29 sierpnia 2018 roku na ISS wykryto niewielką dziurę. Efektem był spadek ciśnienia wewnątrz stacji. Załoga stacji znalazła rozszczelnienie i je załatała. Zarówno NASA, jak i Roskosmos wszczęły dochodzenie w sprawie tego wypadku.
W swoim oświadczeniu NASA wskazuje, że rosyjskie media donoszą, iż Dmitrij Rogozin (dyrektor generalny Roskosmosu) powiedział, że dziura nie była wadą konstrukcyjną. Amerykańska agencja pisze, iż wykluczenie tej opcji oznacza, że jest to jednostkowy przypadek, który nie ma wpływu na przyszłe wytwarzanie elementów dla stacji kosmicznej. Agencja podkreśla, że nie oznacza to także, iż dziura została wytworzona celowo lub nieumyślnie.

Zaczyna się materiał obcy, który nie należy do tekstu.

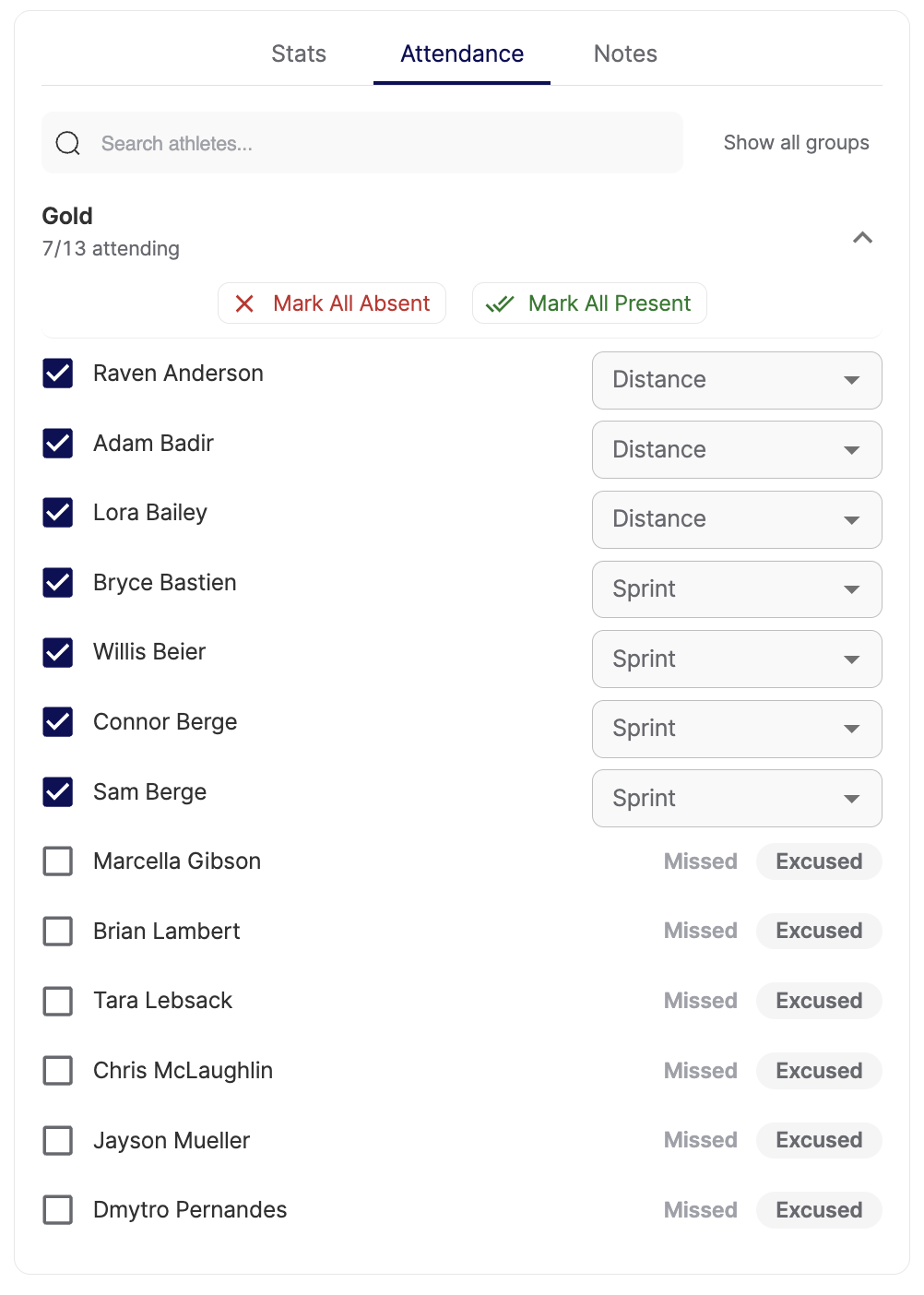Click Show all groups link
This screenshot has height=1295, width=924.
point(797,143)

11 października amerykański astronauta Nick Hague i rosyjski kosmonauta Aleksiej Owczinin polecą na stację ISS rosyjskim statkiem Sojuz MS-10. Przy okazji tego startu spotkają się szefowie NASA i Roskosmosu. Z kolei na listopad planowany jest spacer kosmiczny w celu zebrania szerszych informacji.